Provided passage:
- - - - - - -

Monday, August 15, 2016

Another comment on the newly adopted amendment to Model Rule 8.4

A few days ago I wrote about my concern that the newly adopted amendment to Model Rule 8.4 can be used to impose sanctions for what is otherwise protected speech under the Constitution.  You can read my comment here.

Today I saw a column in the Wasington Post by Professor Eugene Volokh (UCLA) in which he expands on the same theme.  You can read the full column here, but here are some of the key points:
"... say that some lawyers put on a Continuing Legal Education event that included a debate on same-sex marriage, or on whether there should be limits on immigration from Muslim countries, or on whether people should be allowed to use the bathrooms that correspond to their gender identity rather than their biological sex. In the process, unsurprisingly, the debater on one side said something that was critical of gays, Muslims or transgender people. If the rule is adopted, the debater could well be disciplined by the state bar . . ."

- - - - - - -

Dataset entries:

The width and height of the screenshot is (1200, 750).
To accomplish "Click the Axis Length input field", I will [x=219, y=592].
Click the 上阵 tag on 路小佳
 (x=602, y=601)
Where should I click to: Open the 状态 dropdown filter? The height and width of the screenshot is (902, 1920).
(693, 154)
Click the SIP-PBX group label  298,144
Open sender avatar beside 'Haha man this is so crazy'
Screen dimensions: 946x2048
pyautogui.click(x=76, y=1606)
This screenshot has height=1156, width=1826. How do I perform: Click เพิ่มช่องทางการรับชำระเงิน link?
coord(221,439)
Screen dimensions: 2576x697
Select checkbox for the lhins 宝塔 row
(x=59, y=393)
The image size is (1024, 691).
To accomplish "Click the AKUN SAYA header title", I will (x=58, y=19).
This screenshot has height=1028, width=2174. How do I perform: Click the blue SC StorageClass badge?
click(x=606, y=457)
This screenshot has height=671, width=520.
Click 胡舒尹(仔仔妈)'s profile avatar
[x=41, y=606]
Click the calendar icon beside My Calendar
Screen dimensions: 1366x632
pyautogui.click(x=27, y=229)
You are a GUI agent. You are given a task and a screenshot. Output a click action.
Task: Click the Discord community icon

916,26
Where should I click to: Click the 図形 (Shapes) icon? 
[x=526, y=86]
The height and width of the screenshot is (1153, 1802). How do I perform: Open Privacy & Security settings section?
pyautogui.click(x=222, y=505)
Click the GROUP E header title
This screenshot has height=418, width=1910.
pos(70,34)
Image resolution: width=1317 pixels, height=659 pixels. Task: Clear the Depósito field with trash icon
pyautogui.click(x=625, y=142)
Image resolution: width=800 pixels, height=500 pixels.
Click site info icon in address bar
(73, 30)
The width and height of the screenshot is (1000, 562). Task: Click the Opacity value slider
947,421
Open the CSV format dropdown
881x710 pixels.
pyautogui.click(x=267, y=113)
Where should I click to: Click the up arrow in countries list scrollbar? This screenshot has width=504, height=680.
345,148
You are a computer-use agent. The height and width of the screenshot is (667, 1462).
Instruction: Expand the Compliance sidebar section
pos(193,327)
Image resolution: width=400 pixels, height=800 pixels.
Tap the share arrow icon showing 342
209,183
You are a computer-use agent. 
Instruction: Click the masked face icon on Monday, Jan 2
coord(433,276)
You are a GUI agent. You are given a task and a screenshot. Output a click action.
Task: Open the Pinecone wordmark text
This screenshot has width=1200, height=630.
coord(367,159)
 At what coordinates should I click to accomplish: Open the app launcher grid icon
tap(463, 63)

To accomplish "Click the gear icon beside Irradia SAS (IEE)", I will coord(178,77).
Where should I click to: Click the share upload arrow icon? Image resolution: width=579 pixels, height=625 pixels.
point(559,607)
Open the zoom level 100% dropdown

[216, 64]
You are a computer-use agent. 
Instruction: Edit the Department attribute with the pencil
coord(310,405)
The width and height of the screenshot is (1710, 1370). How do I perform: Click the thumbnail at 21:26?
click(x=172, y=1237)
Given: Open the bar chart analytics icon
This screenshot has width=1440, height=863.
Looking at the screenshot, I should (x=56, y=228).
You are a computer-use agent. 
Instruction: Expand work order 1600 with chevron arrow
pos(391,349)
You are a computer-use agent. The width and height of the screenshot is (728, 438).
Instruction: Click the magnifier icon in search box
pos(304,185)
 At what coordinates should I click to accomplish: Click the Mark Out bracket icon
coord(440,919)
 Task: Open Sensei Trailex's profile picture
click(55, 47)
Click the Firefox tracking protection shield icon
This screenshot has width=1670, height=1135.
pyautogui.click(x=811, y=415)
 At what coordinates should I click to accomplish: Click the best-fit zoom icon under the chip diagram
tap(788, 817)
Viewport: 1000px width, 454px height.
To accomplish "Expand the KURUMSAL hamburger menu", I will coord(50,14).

- - - - - - -

Work task 1:
Answer these questions from the post on Model Rule 8.4:
(a) What date does the post carry?
(b) Whose column does the post quote, and which school is given for that person?
(c) In the quoted scenario, what kind of event do the lawyers put on?
Work task 2:
For each statement, say whether it agrees with the post on Model Rule 8.4. Answer yes or no, and quote the words from the post that decide it.
(a) The author's earlier comment raised a concern that the amendment could be used to sanction speech that the Constitution protects.
(b) The quoted column argues against the author's concern.
(c) In the quoted scenario, if the rule is adopted, the debater could be disciplined by the state bar.
Work task 3: Summarize the post on Model Rule 8.4 in two sentences.

Task answer 1:
(a) Monday, August 15, 2016
(b) Professor Eugene Volokh, UCLA
(c) A Continuing Legal Education event

Task answer 2:
(a) Yes: "the newly adopted amendment to Model Rule 8.4 can be used to impose sanctions for what is otherwise protected speech under the Constitution"
(b) No: "in which he expands on the same theme"
(c) Yes: "If the rule is adopted, the debater could well be disciplined by the state bar"

Task answer 3: The author restates an earlier concern that the newly adopted amendment to Model Rule 8.4 can be used to sanction speech that is otherwise protected under the Constitution. The post then quotes a column by Professor Eugene Volokh of UCLA that expands on the same theme: a debater at a Continuing Legal Education event who criticizes gays, Muslims or transgender people could be disciplined by the state bar if the rule is adopted.